[Begin Exercise data]
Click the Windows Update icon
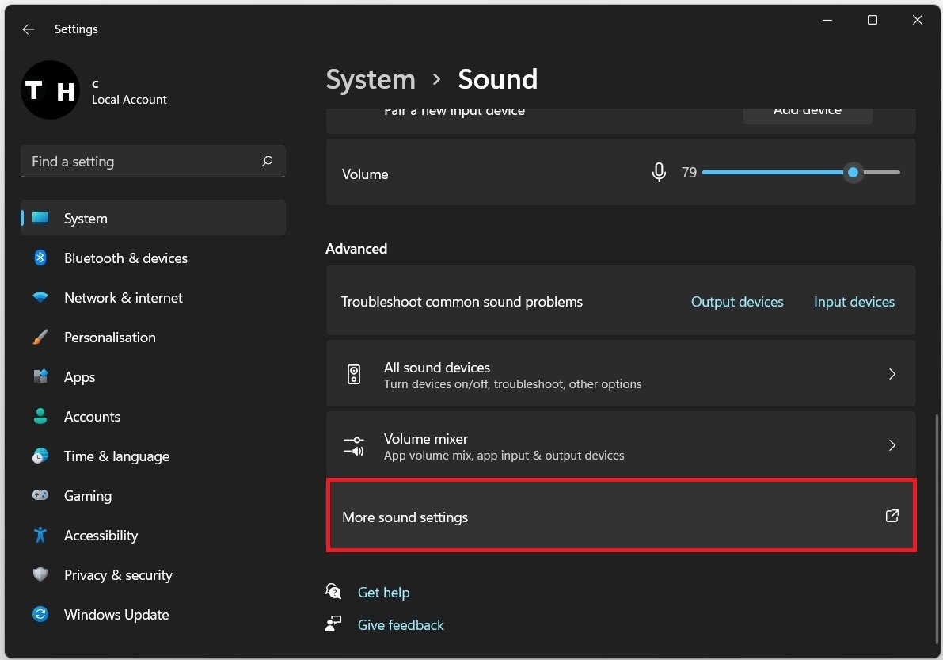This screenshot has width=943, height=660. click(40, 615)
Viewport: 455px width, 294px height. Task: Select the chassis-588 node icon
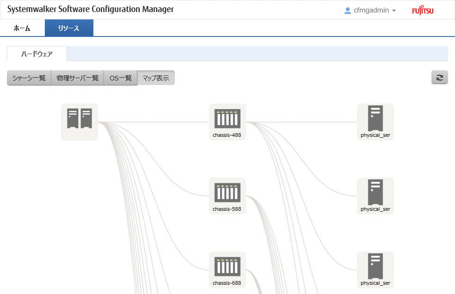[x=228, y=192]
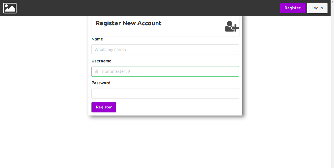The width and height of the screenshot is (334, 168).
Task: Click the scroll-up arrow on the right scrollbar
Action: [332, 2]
[End Exercise data]
[Begin Exercise data]
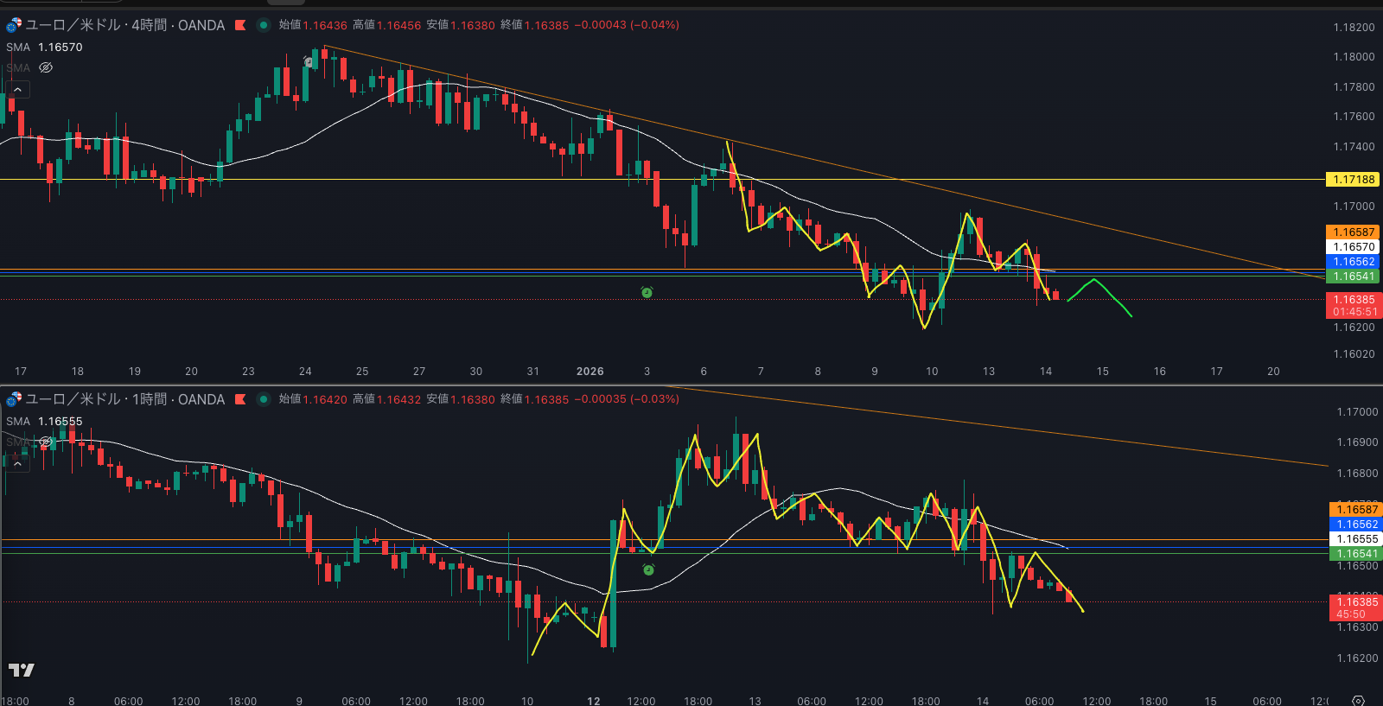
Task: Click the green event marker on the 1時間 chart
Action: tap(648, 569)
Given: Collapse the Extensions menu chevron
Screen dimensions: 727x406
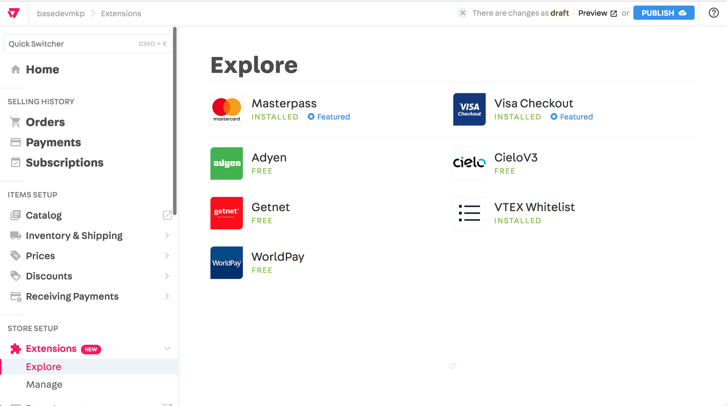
[End Exercise data]
[Begin Exercise data]
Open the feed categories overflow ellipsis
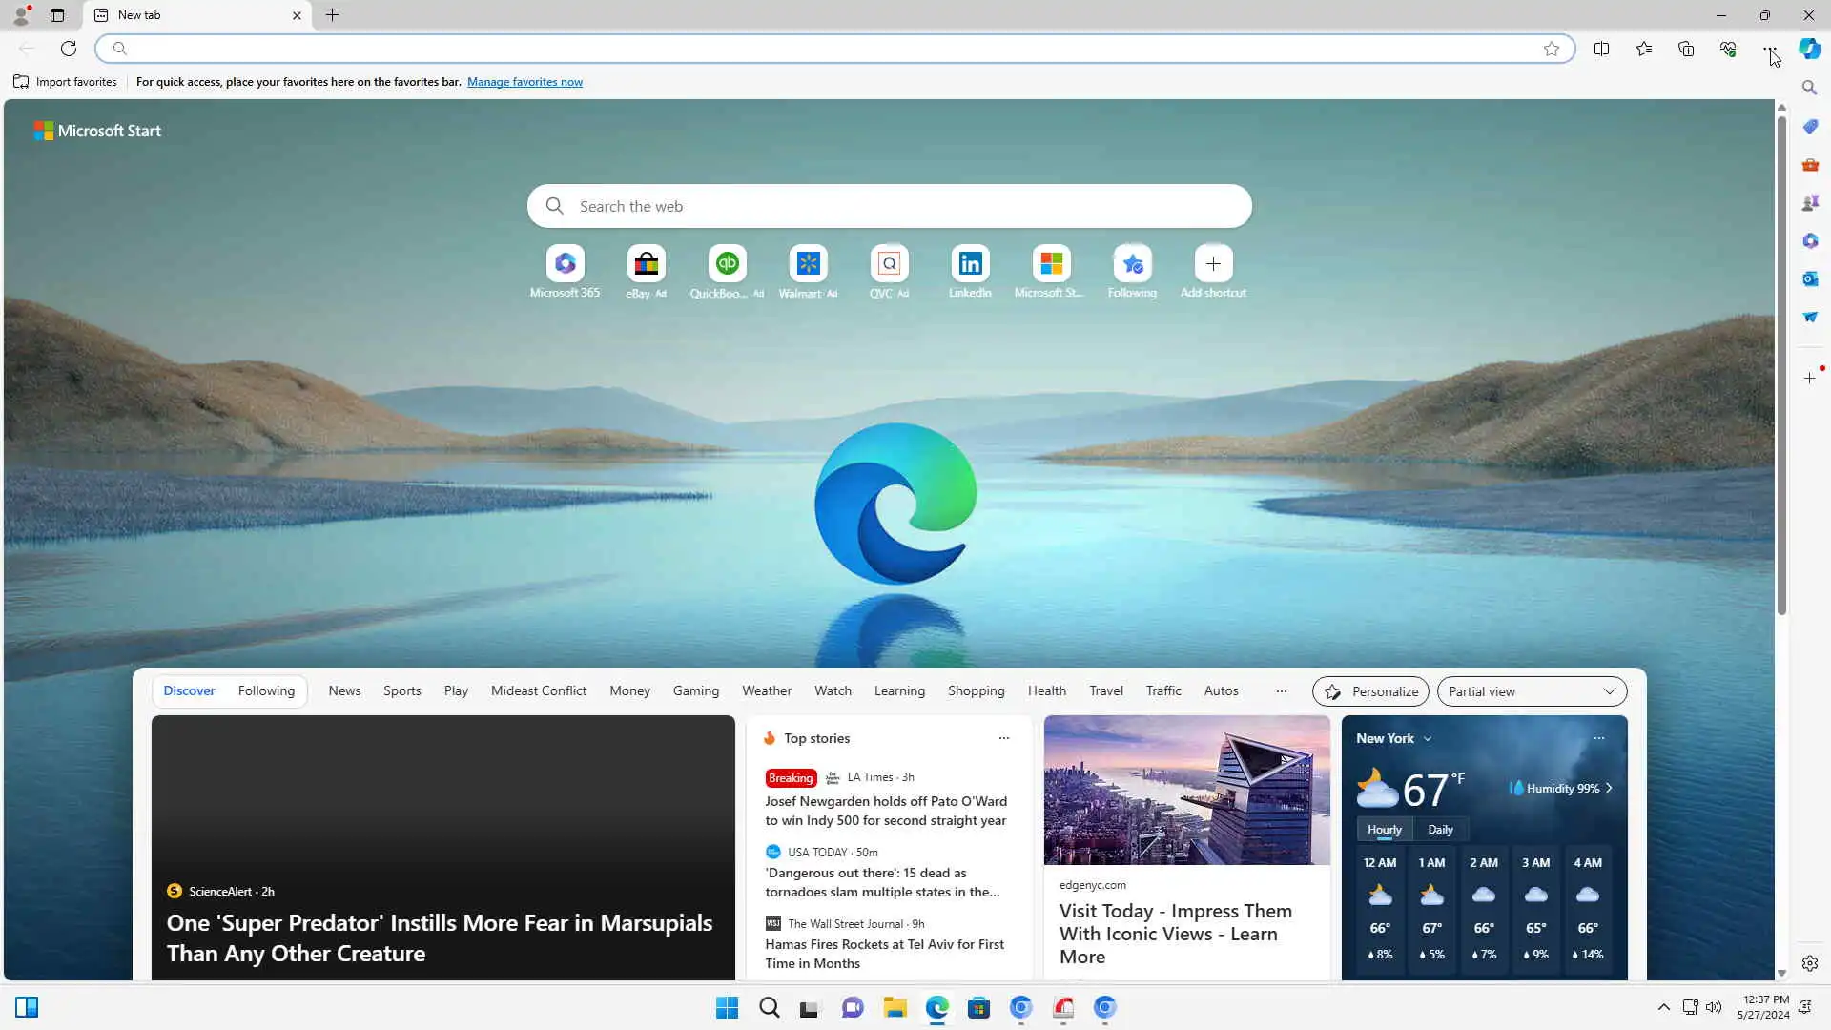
[End Exercise data]
Written request:
What do you get when you output the lines starting at the one containing "Given: Collapse the Extensions menu chevron" and ending at the one containing "Screen dimensions: 727x406" as a JSON list of strings, one per line, with blank lines left out?

Answer for this exercise:
[
  "Given: Collapse the Extensions menu chevron",
  "Screen dimensions: 727x406"
]